Pregherei quindi il Senato a voler consentire che io le dia alle stampe negli Atti senatorî, così come se fossero state lette in seduta pubblica.
(Molte voci d’adesione).
Il marchese Domenico Serra, di antica e illustre prosapia genovese, nacque a Firenze il 31 dicembre 1805.
I suoi antenati aveano spesa la vita nel governo della cosa pubblica. Egli l’ha consacrata all’esercizio di una virtù preziosissima: la beneficenza.
Ogni sventura lo muoveva a pietà: più specialmente era amorevole agli operai; e verso a questi, meglio che ad altri, si compiaceva di allargare la mano. Per solito, non aspettava le chieste dei tapinelli; ma egli stesso alle loro necessità facevasi incontro; e li soccorreva per ciò soprattutto, perché avessero da spoltrirsi e trovar modo di mettersi a qualche lavoro. Né mai delle sue liberalità menò vanto [sic]: anzi badava che, quant’era fattibile, rimanessero segrete e taciute.
Ebbe parte principalissima nel reggimento di parecchie Opere pie; e sarebbe difficile a giudicare se in quello più risplendesse la bontà del suo cuore, o la dirittura e l’acconcezza delle sue provvidenze.

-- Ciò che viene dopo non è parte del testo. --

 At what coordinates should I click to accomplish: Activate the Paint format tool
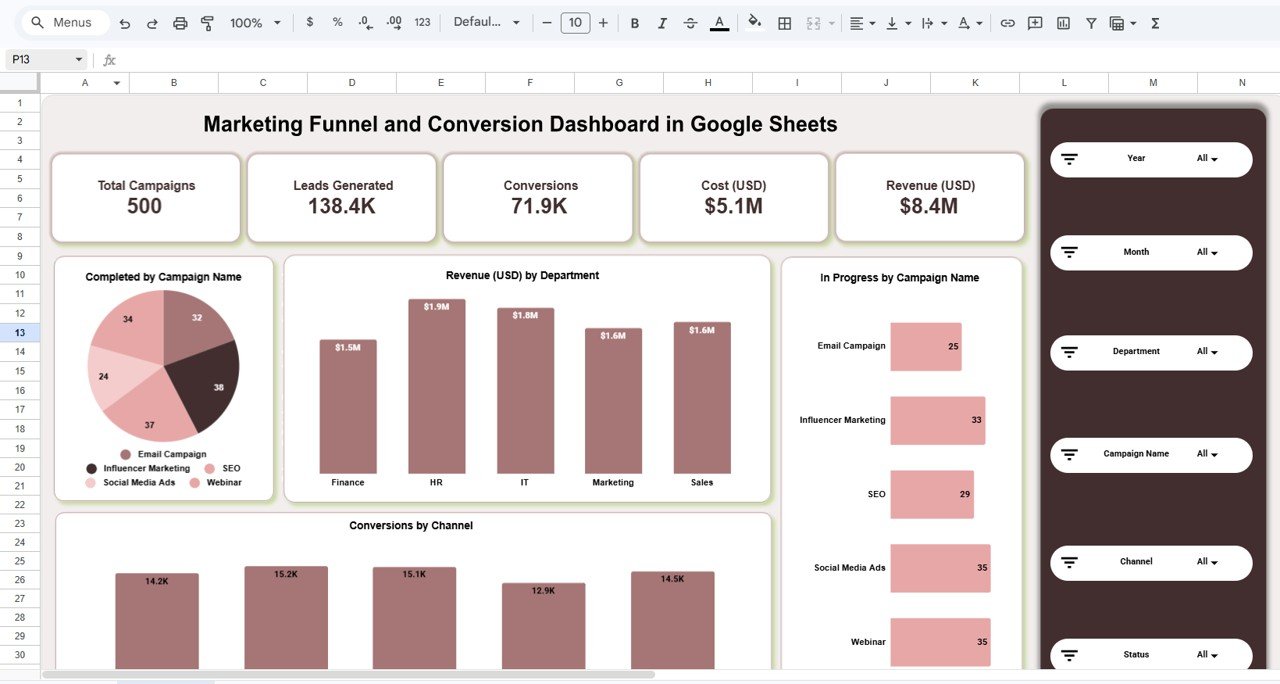(x=207, y=22)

Fu dei più zelanti a promuovere la costruzione dei quartieri per gli operai disagiati. Deve Genova innanzi tutto alle premure di lui, e ai danari ch’ei diede gratuitamente, se oggidì molte famiglie di poveri sono alloggiate in case ariose, salubri, pulite.

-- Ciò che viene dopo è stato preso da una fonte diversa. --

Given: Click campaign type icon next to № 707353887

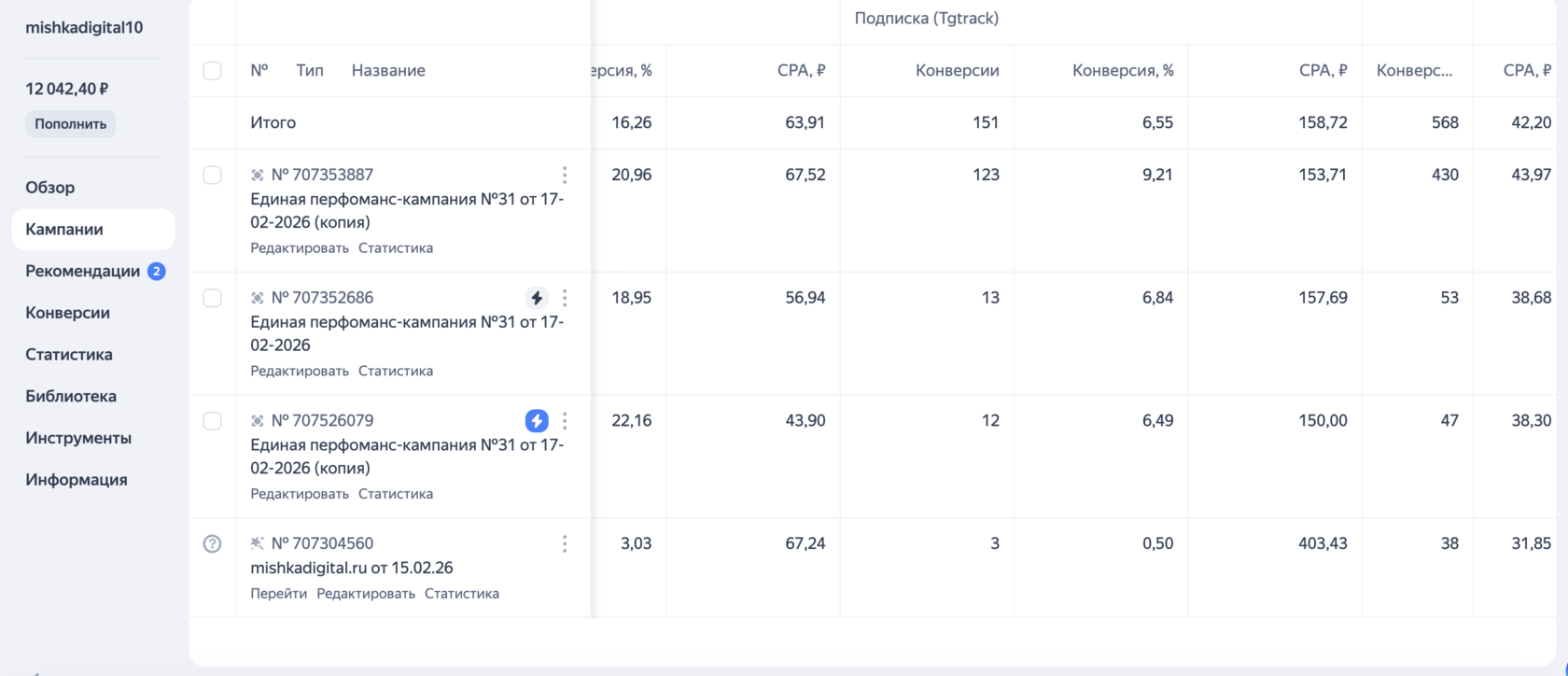Looking at the screenshot, I should (258, 175).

Brevemente, ei fu davvero un filantropo generoso, accorto, prudente; talché non dubito di asserire che, ove tutti i doviziosi, o la più di loro, seguissero gli esempî suoi, poco o punto si sentirebbe parlare di socialismo, di comunismo, o d’altrettali malìe, ch’empiono la minuta gente di ingorde voglie, dalle speranze la trabalzano alle delusioni, e quinci medesimo la inacerbiscono e la sospingono ai corrucci, ai delitti.

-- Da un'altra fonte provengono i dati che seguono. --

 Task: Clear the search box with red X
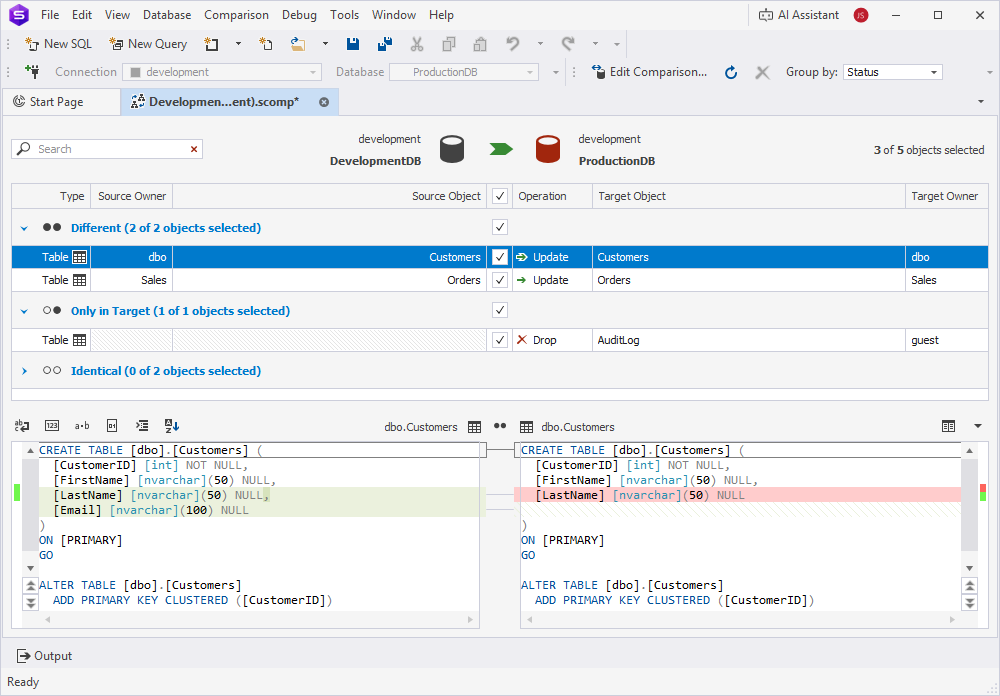click(x=194, y=149)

I savi e grati concittadini lo chiamarono sempre, e con grandi suffragi, tra gli amministratori del Comune. Negli ultimi comizi municipali egli è riuscito, dei 48 consiglieri eletti, il primissimo.
Ammiravasi nel Consiglio la coltura sua, il suo valore, peculiarmente nelle quistioni economiche: laudavansi i suoi avvedimenti a riguardo degli artieri, e degli altri che penano a campare la vita nel sudor della fronte.
Quando il peso degli anni, e gli indizi della polmonite che tra poco il dovea condurre al sepolcro l’hanno ammonito che gli era forza di cessare dal carico di consigliere, chiese le sue dimissioni: studiarono i colleghi di persuaderlo a non abdicare l’ufficio, a rimanersi con esso loro: ma egli, persistendo nel fatto proposito, così soggiungeva: «Un amministratore, che non fa niente, fa del male». Onde volle il congedo che non gli poté essere ricusato.
Re Carlo Alberto lo avea compreso sin dalle prime tra i Senatori: Re Vittorio Emanuele lo insediò vice-presidente del Senato nella Sessione del 1860.
Morì placidamente quest’anno, sul mattino del 30 maggio, nella sua Genova, dopo avere vietato ogni pompa d’esequie: nuovo saggio della modestia che avea coronato i suoi pregi di operoso e munifico cittadino.
Senato del Regno, Atti parlamentari, Discussioni, 29 luglio 1879.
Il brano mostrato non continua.